Compact Insulation Structure Design and Withstand Voltage Test of High Voltage Power Supply for Compact Neutron Source
Compact neutron sources have emerged as valuable tools for applications ranging from materials analysis to medical isotope production. These systems generate neutrons through nuclear reactions induced by accelerated particles. The high voltage power supply that accelerates the particles must be compact enough to fit within the overall system while providing the required voltage and current. The insulation structure design is critical for achieving compact size while maintaining reliable operation at high voltage.
Compact neutron sources typically use deuterium-deuterium or deuterium-tritium reactions to produce neutrons. Deuterium ions are accelerated to energies of tens to hundreds of kiloelectronvolts and directed onto a target containing deuterium or tritium. The nuclear reactions produce neutrons with energies characteristic of the reaction. The neutron yield depends on the beam current and energy, with higher values generally producing more neutrons.
The high voltage power supply for a compact neutron source must provide the acceleration voltage and the beam current. Typical requirements are voltages from fifty to several hundred kilovolts and currents from microamperes to milliamperes depending on the desired neutron yield. The power supply must be compact to fit within the overall system envelope, which may be limited by the application environment such as a mobile platform or a confined laboratory space.
Insulation is the primary challenge in high voltage power supply miniaturization. The voltage stress on insulation determines the required insulation thickness and clearances. Higher voltages require greater insulation distances, which increase the size of the power supply. Achieving compact size requires optimizing the insulation structure to minimize the required distances while maintaining adequate safety margins.
Solid insulation materials such as epoxy resins and silicone rubbers provide dielectric strength in the range of tens of kilovolts per millimeter. These materials can be molded or cast to conform to the electrode geometry, eliminating air gaps that could lead to partial discharge. The insulation must be free of voids and impurities that could initiate breakdown. Quality control during insulation processing is essential for reliable performance.
Liquid insulation using transformer oil or synthetic dielectric fluids offers advantages for high voltage applications. The liquid provides cooling in addition to insulation, and it can penetrate small gaps to provide complete insulation coverage. Liquid immersed designs can achieve high power density by combining insulation and cooling functions. However, liquid systems require tanks, pumps, and heat exchangers that add complexity.

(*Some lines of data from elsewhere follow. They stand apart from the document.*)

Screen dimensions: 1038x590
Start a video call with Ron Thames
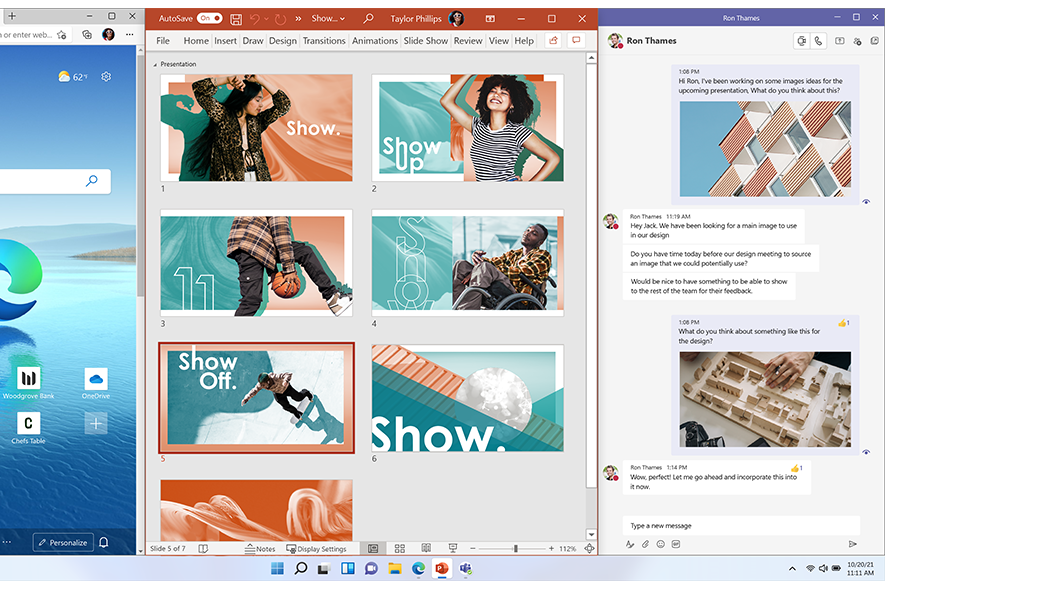pos(801,41)
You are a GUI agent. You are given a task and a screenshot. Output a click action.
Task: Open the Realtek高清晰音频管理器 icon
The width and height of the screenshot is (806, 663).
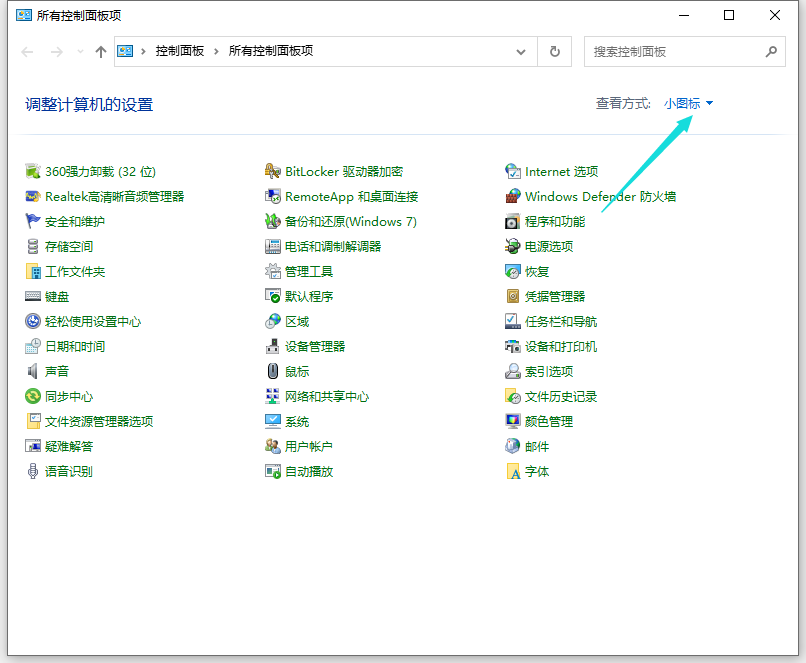[33, 197]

Gas insulation at elevated pressure can achieve high dielectric strength in a compact volume. Sulfur hexafluoride at several atmospheres pressure provides dielectric strength comparable to solid insulation. Gas insulated designs can be very compact and are used in high voltage transmission equipment. However, environmental concerns about sulfur hexafluoride have motivated development of alternative gas mixtures with lower global warming potential.
Composite insulation approaches combine multiple insulation types to optimize the design. Solid insulation may be used for the primary voltage barriers, while gas or liquid fills the remaining space. This approach can achieve good insulation performance while managing thermal and mechanical requirements. The interfaces between different insulation materials must be carefully designed to prevent tracking or delamination.
The insulation structure must also manage the electric field distribution to prevent excessive field concentrations. Field concentrations occur at sharp edges, corners, or small radius curves on electrodes. The enhanced field at these locations can initiate breakdown even when the average field is below the insulation capability. Electrode shaping and field grading rings control the field distribution and reduce concentrations.
Withstand voltage testing verifies that the insulation structure can reliably support the operating voltage. The test applies a voltage higher than the normal operating voltage to verify adequate safety margin. The test voltage is typically specified as a multiple of the rated voltage, such as one and a half times the rated voltage for a specified duration. The insulation must withstand the test voltage without breakdown or excessive partial discharge.
Partial discharge measurement during testing provides additional information about insulation quality. Partial discharges are small electrical discharges that occur in localized regions of high field, typically in voids or at interfaces. While not immediately causing failure, partial discharges degrade insulation over time and can lead to eventual breakdown. Measuring partial discharge activity during withstand testing identifies insulation defects that could cause reliability problems.
Life testing under accelerated conditions predicts the long term reliability of the insulation. Operating at elevated voltage or temperature accelerates the aging mechanisms, enabling prediction of life under normal conditions. The test results inform maintenance schedules and expected service life for the power supply.